• _Try it_:
With all images omitted, write out the records word for word.

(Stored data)
* * *
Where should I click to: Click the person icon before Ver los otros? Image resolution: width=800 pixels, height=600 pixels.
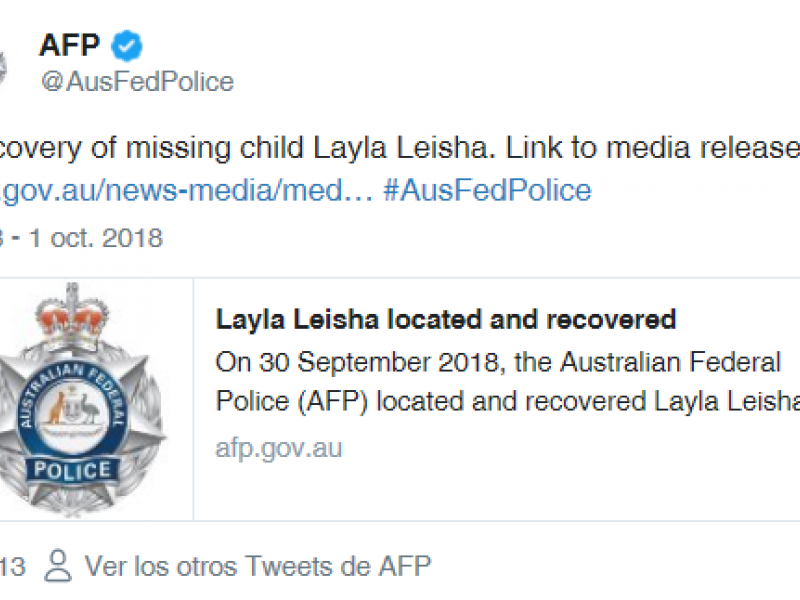[x=58, y=566]
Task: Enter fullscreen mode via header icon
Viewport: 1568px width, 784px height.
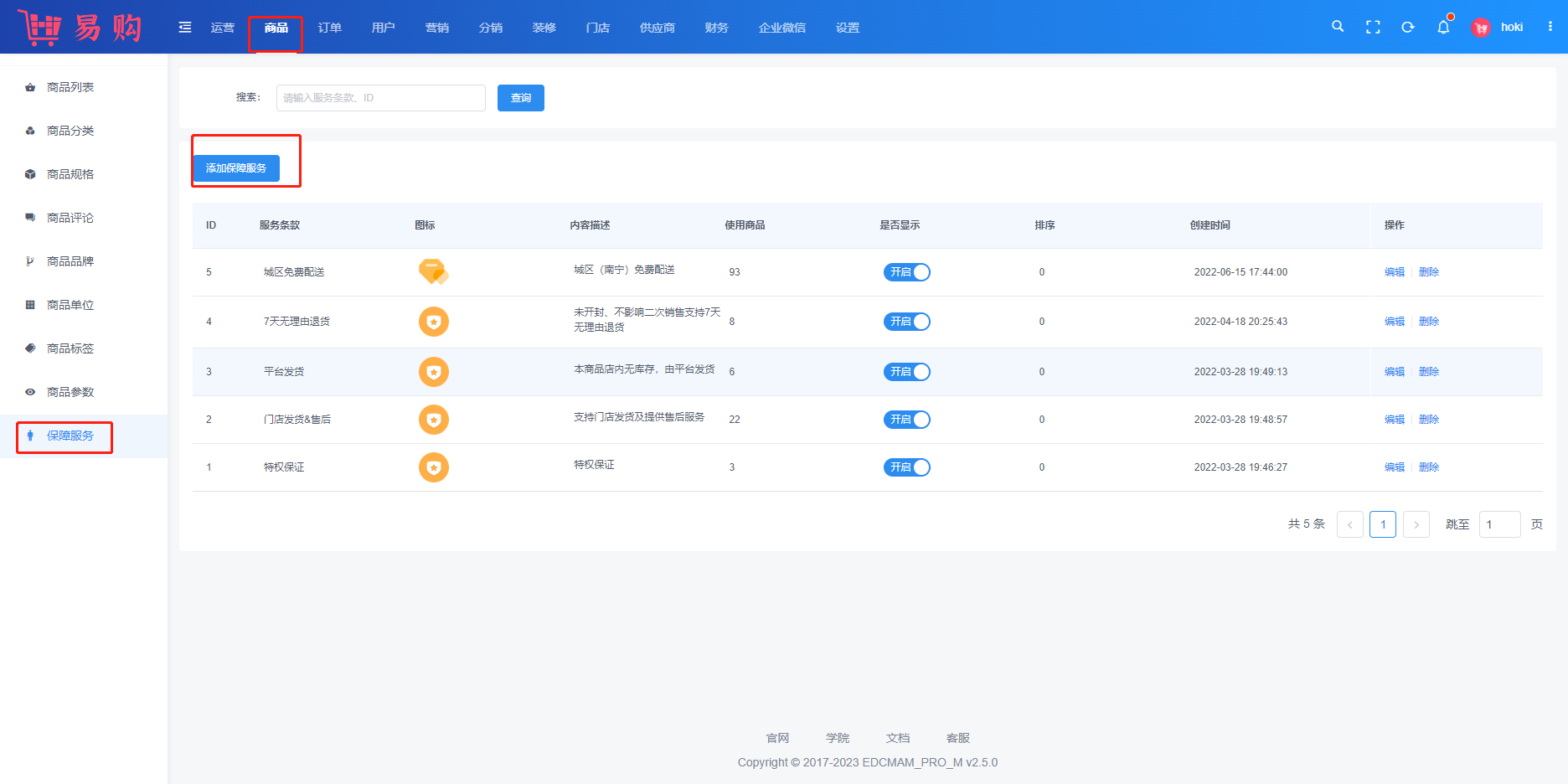Action: tap(1373, 28)
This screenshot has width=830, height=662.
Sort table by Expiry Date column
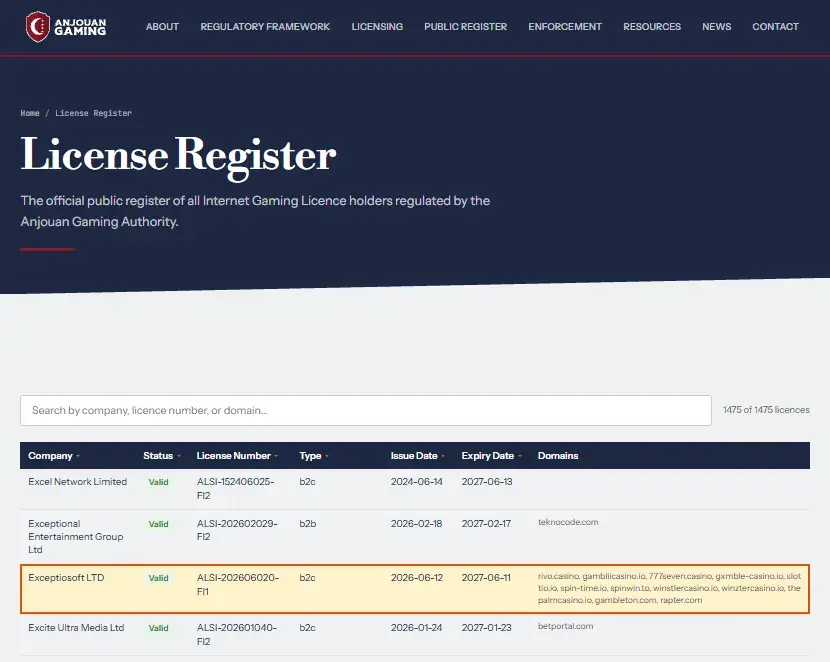click(x=491, y=456)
* * *
• _Exercise output_:
Where should I click to: Click the person icon before Ver los otros? Image resolution: width=800 pixels, height=600 pixels.
[x=58, y=566]
Task: Enter fullscreen mode via header icon
Viewport: 1568px width, 784px height.
Action: tap(1373, 28)
This screenshot has width=830, height=662.
Sort table by Expiry Date column
click(x=491, y=456)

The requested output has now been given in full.